Audiovisuel 06 mar 2020

Projet de loi audiovisuel : un regrettable recul sur les droits des auteurs

A l’issue de l’examen du projet de loi audiovisuel en Commission des affaires culturelles de l’Assemblée nationale, la SACD fait le constat d’un recul réel de la protection des droits des auteurs par rapport au texte porté par le ministre de la Culture, Franck Riester.

A côté de la volonté d’établir des règles du jeu équitables entre les acteurs du numérique et les diffuseurs historiques et de faire contribuer les plateformes au financement de la création, le projet de loi du gouvernement dessinait une autre avancée : mettre un terme au contournement des droits des auteurs à l’ère numérique.

Cette ambition a été rognée par la majorité parlementaire. Si elle a fort heureusement confirmé la place des auteurs dans les négociations professionnelles qui les concernent, en soulignant d’ailleurs le rôle important que les sociétés d’auteurs devront y jouer, en revanche, elle n’a pas été au rendez-vous de la protection des droits moraux et patrimoniaux des auteurs.

En effet, contre l’avis du gouvernement, un amendement déposé par Aurore Bergé, rapporteure générale, a été adopté.
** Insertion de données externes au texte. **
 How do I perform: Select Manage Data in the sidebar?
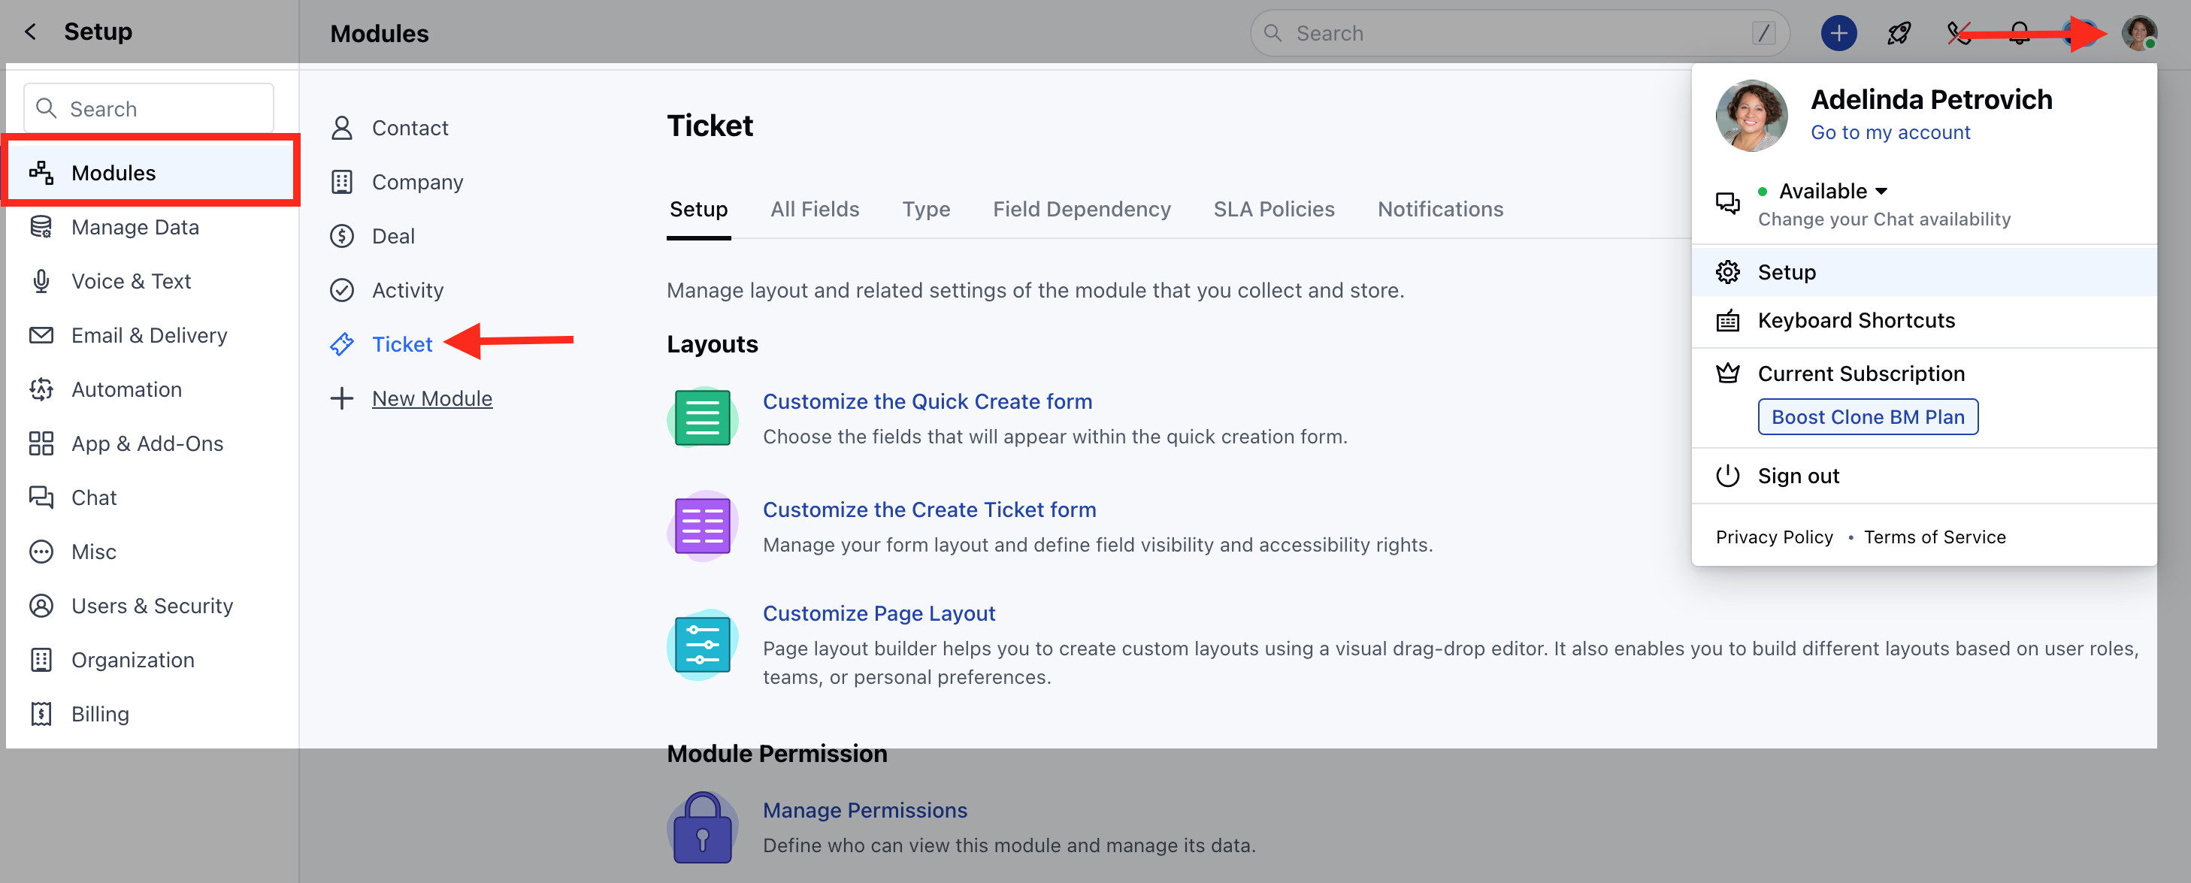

S’il était confirmé en séance, il aurait pour conséquence de vider de son sens le nouvel article qui devait responsabiliser les diffuseurs en veillant à ce que seules les œuvres respectant le droit d’auteur à la française, tant le droit moral de l’auteur que son droit à une rémunération proportionnelle, puissent être prises en compte dans les obligations d’investissement déclarées au CSA.

C’est là un pilier de la politique portée par Franck Riester pour remettre les auteurs au cœur de la politique audiovisuelle. Il est indispensable qu’il soit consolidé et conforté.

Il n’est pas admissible que celles et ceux qui déclarent vouloir mettre un terme au régime d’irresponsabilité des plateformes soient prêts en même temps, à autoriser ces diffuseurs, chaînes historiques ou plateformes, à comptabiliser dans leurs obligations des œuvres qu’ils financent et dont les contrats contiendraient des clauses illégales et contraires à toutes les règles françaises en matière de droit d’auteur.

La démarche est d’autant plus étonnante que la rapporteure générale a aussi porté, à juste titre, une proposition utile pour rendre plus efficace le dispositif de la réponse graduée, en mettant en place une transaction pénale, qui n’a malheureusement pas été retenue pas ses collègues députés.

Ce recul sur cette disposition assurant le non-contournement des droits des auteurs de cinéma et d’audiovisuel est aussi regrettable car l’examen du texte n’a apporté aucune avancée nouvelle permettant de mieux protéger les auteurs et de mieux les associer au succès de leurs œuvres. Alors que la production indépendante a vu son statut et ses protections encore renforcés, le projet de loi reste encore muet sur le nécessaire rééquilibrage des relations individuelles entre auteurs et producteurs.

Enfin, les débats qui ont eu lieu autour d’un moratoire sur France 4, qu’ont porté et soutenu le groupe socialiste ainsi que les députés Frédérique Dumas et Jean-Jacques Gaultier, que la SACD remercie vivement, n’ont pas été à la hauteur des enjeux et de la baisse drastique annoncée de la diffusion des œuvres d’animation et jeunesse sur les chaînes hertziennes du service public : en l’état, c’est 35% de programmes jeunesse en moins.

Les enfants, les populations présentes dans les zones blanches ou celles qui n’ont pas les moyens de payer un abonnement mensuel à Internet pour avoir accès à la plateforme numérique de France Télévisions, les professionnels, auteurs et producteurs, inquiets des conséquences de la suppression de France 4, méritent mieux qu’un débat bâclé et des fins de non-recevoir.

La SACD espère que l’examen du projet de loi en séance publique fin mars permettra de renouer avec l’ambition initiale défendue par le gouvernement d’aboutir à une régulation audiovisuelle qui assure davantage le respect des droits des auteurs. Elle souhaite même que la loi puisse aller au-delà et que les députés puissent encore l’enrichir, car pour prospérer dans ce nouveau paysage numérique, notre pays doit offrir à ses créateurs et à ses talents un cadre aussi protecteur que novateur pour leurs droits, leur statut et leurs rémunérations.